What is religious discrimination?

Can your employer fire you because of your religion? Can your employer refuse to hire someone because he is Jewish, Muslim, or Christian?

Title VII of the Civil Rights Act prohibits employment discrimination based on religion. This means that an employer cannot subject an employee to an adverse employment action because of the employee’s religious beliefs or religious practices. Further, employers have a duty to make a reasonable accommodation for its employees’ religious belief and practices.

Religious Beliefs

Title VII prohibits employment discrimination based on religious beliefs. Thus, an employer cannot fire an employee for refusing to drink because his Mormon religion prohibits it. The Equal Employment Opportunity Commission (EEOC) defines a religious belief as a moral or ethical belief as to what is right and wrong which is sincerely held. A religious belief is not limited to a traditional, established religion like Christianity or Islam. Even an employee’s choice not to hold a belief is protected—i.e. atheism.

For example, an employer cannot fire an employee because he converts to Judaism or follows the teachings of Buddha. Similarly, an employer cannot require his employees to attend Catholic Mass every Sunday.

Religious Practices

Title VII also prohibits employment discrimination based on religious practices. Religious practices are those practices or rituals that an employee’s sincerely held religious belief require him to do. So, attending mass for a Catholic or daily prayer for a Muslim would be religious practices. However, the practice does not have to stem from any particular religious organization.
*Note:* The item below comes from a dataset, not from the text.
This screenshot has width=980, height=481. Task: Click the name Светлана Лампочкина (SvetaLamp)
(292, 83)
It is unlawful for an employer to discriminate against an employee based on those practices. For example, an employer cannot fire an employee because she takes a break from work to conduct her daily prayer.

Further, employers must make reasonable accommodations for employees to carry out their religious practices.

Reasonable Accommodation

Not only does Title VII prohibit an employer from discriminating on the basis of religion, it also requires employers to reasonably accommodate an employee’s religious practices if the accommodation would not create an undue hardship. The duty to accommodate was created to prevent employer policies that seem non-discriminatory but would still have a negative impact on employees with certain religious beliefs. For example, an employer policy that requires employees to work on the Sabbath would negatively impact Jewish employees. Thus, an employer must accommodate that employee by allowing him to not work on the Sabbath if it would not be an undue hardship.
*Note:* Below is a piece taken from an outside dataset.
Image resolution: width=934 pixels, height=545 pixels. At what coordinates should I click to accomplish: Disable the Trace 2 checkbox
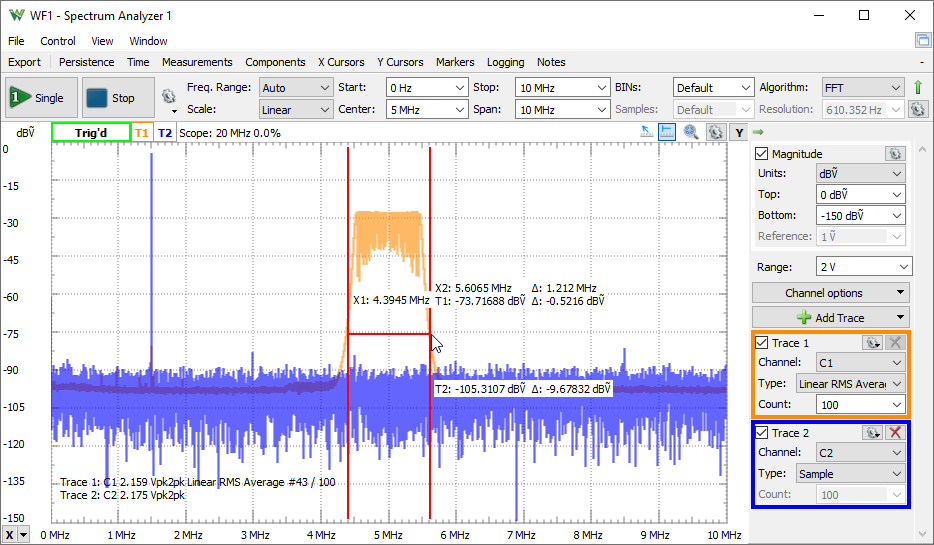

If an employee notifies his employer that a job policy conflicts with his religious practice, the employer must offer to make an accommodation or accept a reasonable accommodation offered by the employee. While the employee is not required to make any suggestions, he must cooperate with his employer’s reasonable accommodation.

Common accommodations include work scheduling, religious clothing and grooming practices, and testing and screening. Take, for example, an employee who needs time off for various religious holidays. A reasonable accommodation would be providing a substitute employee for those days. Similarly, allowing a Muslim employee to wear a hijab despite employer restrictions on headwear would be a reasonable accommodation.

Undue Hardship

Employers must reasonably accommodate an employee’s religious practices unless it would create an undue hardship. In determining what exactly is an undue hardship courts have looked to the immediacy of the hardship, the cost of the accommodation, and the impact the accommodation would have on other employees.
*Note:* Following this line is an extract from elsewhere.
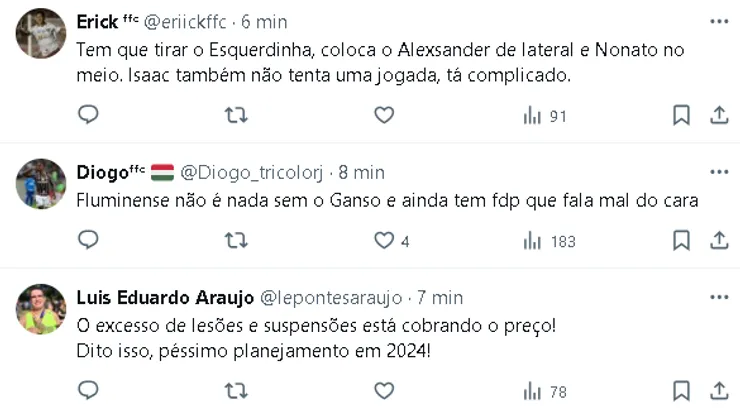
Task: Reply to Luis Eduardo Araujo's tweet
Action: click(x=88, y=390)
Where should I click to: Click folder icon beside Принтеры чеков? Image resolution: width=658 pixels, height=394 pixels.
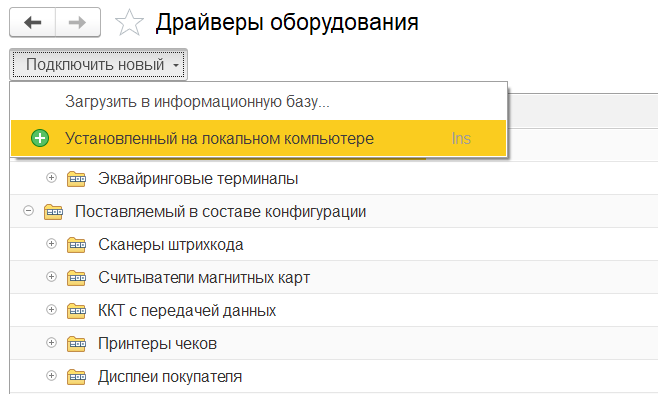pos(76,344)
The hardship must be immediate—that is, it cannot be some future hardship. For example, an employer cannot refuse to accommodate an employee because similar employees in the future may need the same accommodation.

However, employers may avoid making accommodations if they will be too costly. If the costs are only minimal—i.e. allowing a Muslim employee to wear a hijab—then the employer will have to make the accommodation.

The effect of an accommodation on other employees may also factor into whether the accommodation is an undue hardship.